- Task statement
Work out how many lines of the listing hold the string "computer". Answer with that number alone.

- Given data
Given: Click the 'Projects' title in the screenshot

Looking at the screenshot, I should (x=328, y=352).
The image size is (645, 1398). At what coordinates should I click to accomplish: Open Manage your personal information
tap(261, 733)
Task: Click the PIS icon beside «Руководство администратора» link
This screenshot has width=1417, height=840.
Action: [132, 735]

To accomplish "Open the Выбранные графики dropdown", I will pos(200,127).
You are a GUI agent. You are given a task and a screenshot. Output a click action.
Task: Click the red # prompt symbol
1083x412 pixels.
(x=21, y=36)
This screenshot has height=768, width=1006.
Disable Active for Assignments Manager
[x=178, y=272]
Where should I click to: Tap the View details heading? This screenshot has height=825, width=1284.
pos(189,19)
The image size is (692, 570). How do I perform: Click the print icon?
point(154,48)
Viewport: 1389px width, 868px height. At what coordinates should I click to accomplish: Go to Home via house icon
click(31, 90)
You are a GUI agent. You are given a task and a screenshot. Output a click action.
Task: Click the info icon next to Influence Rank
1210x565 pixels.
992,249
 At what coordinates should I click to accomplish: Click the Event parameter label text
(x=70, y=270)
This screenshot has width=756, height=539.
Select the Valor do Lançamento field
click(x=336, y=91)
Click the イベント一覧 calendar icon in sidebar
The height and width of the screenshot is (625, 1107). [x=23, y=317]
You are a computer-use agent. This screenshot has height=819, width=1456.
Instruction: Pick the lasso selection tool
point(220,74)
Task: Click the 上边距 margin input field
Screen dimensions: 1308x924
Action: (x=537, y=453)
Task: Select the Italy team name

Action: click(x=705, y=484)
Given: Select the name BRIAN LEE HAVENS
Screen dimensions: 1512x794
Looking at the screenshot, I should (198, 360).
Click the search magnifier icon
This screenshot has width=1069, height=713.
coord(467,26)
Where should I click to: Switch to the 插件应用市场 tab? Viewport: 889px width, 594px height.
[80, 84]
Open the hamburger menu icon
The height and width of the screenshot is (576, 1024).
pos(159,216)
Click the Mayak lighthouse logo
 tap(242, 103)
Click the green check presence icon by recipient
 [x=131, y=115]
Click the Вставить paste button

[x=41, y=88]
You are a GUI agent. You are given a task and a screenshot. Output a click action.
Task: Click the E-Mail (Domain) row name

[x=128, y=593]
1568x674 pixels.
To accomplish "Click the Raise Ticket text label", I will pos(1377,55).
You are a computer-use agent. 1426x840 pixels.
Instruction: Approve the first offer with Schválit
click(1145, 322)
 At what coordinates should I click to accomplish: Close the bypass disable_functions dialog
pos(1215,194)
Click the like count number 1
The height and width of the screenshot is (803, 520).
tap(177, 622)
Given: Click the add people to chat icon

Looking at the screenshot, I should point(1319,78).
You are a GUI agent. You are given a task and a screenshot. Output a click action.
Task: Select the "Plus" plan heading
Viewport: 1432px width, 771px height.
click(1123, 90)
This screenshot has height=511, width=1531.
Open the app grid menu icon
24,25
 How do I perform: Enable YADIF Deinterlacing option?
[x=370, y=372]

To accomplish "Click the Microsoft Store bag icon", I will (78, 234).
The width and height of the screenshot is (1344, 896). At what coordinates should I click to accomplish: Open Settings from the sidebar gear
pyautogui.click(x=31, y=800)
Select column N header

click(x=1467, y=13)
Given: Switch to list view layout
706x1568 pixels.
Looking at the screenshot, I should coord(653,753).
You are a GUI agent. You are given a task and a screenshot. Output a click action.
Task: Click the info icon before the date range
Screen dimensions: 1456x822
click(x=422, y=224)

- Finished task
2